Crossover in growth law in the vapor-liquid phase separation inside complex porous medium

TL;DR

This study uses molecular dynamics simulations to explore how vapor-liquid phase separation dynamics change within complex porous media, revealing a crossover from classical power-law growth to a slower, logarithmic regime due to confinement effects.

Contribution

It demonstrates the existence of a crossover in domain growth laws inside porous media and links this transition to pore size and geometry effects.

Findings

Breakdown of Porod law and fractal domain boundaries

Crossover from power-law to logarithmic growth regimes

Quantitative scaling relation between growth behavior and pore size

Abstract

We employ molecular dynamics simulations to investigate the domain morphology and growth kinetics of a vapor-liquid system embedded within a complex porous medium. By systematically varying the pore structure, we analyze the scaling behavior of correlation functions, structure factors, and domain growth exponents. The structure factor confirms the breakdown of Porod law and the emergence of fractal-like domain boundaries.

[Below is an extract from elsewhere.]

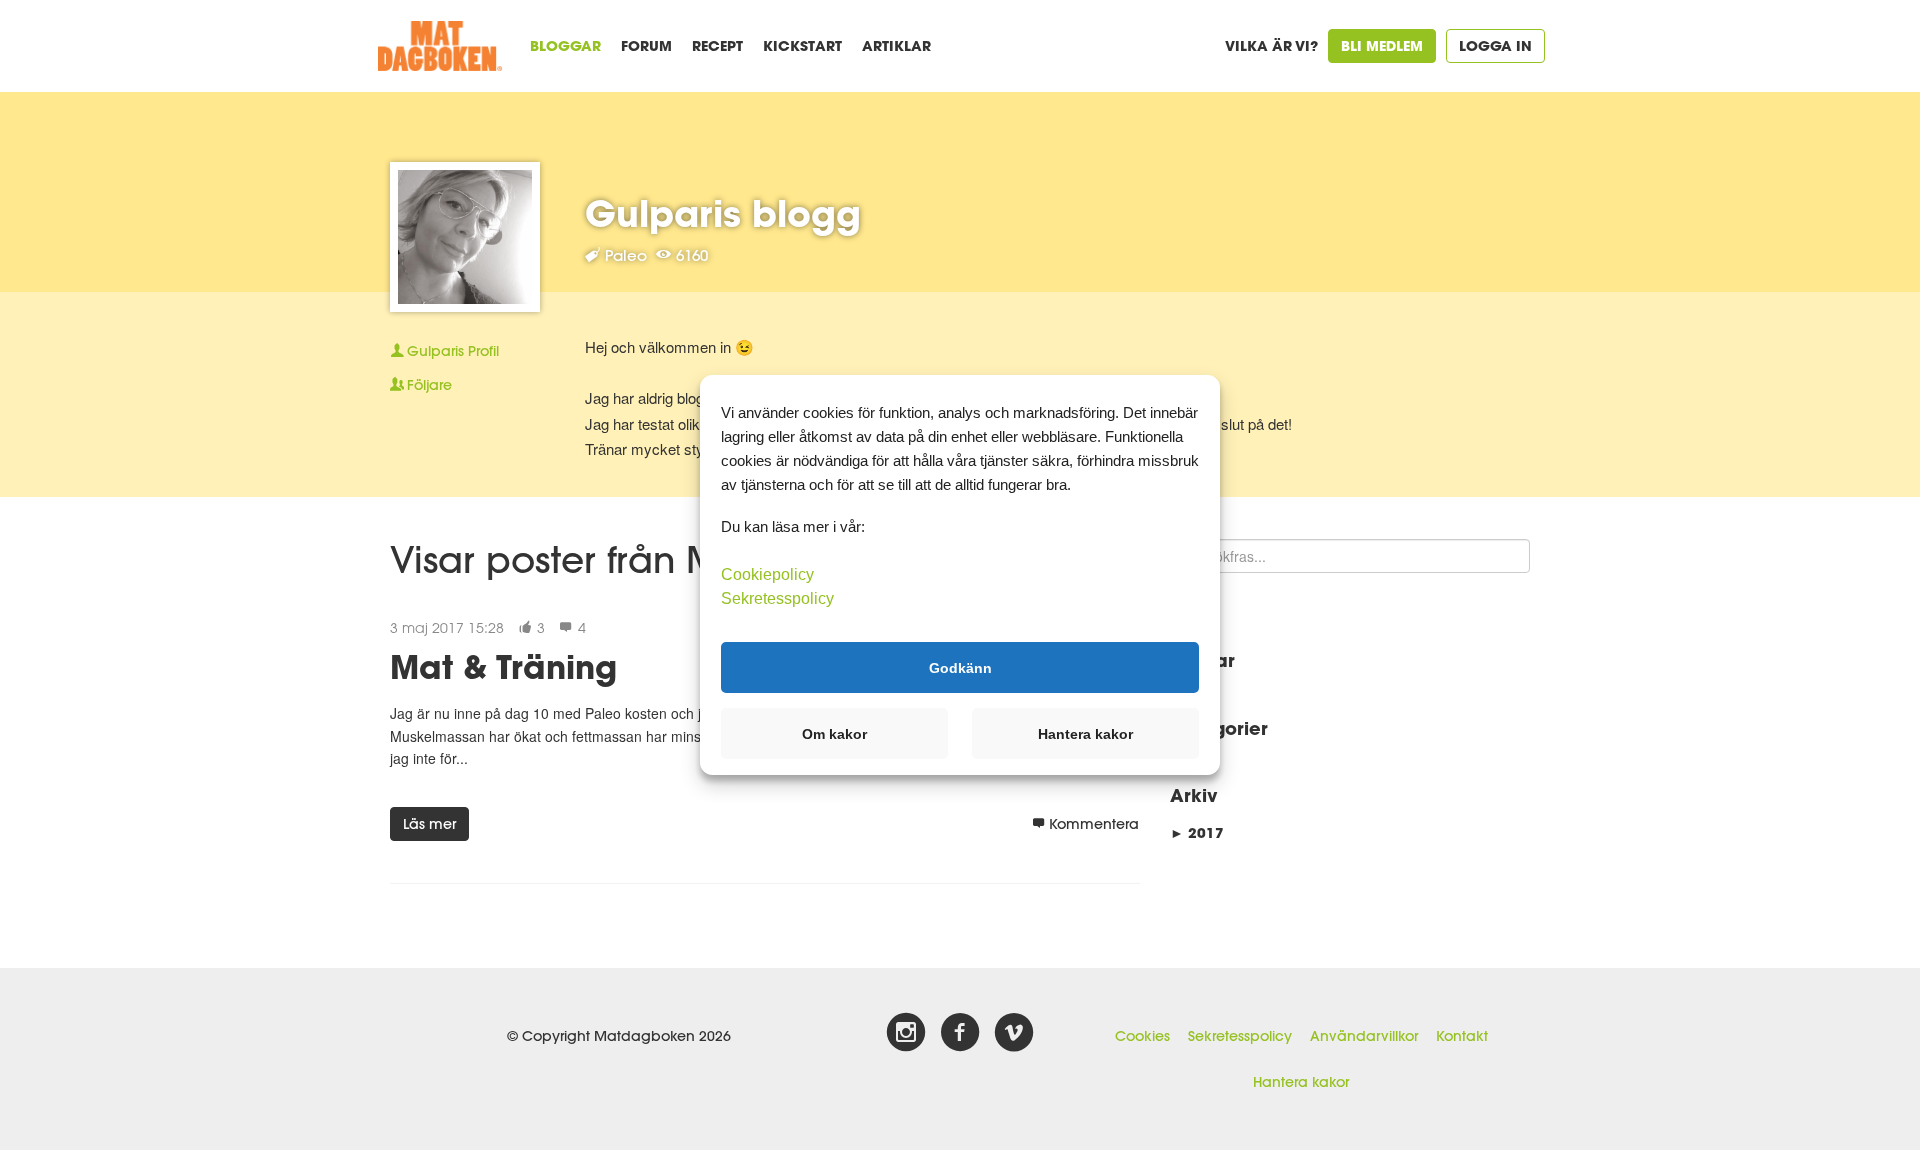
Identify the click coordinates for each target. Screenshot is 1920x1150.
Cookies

Our key finding is the clear crossover in the domain growth law, from the classical power-law behavior observed in bulk fluids to a slower, logarithmic regime in highly confined systems. This transition is driven by energy barriers introduced by the porous geometry, which inhibit coarsening dynamics at later time. We provide a scaling analysis which further confirms this crossover and quantitatively connects the growth behavior with the average pore size.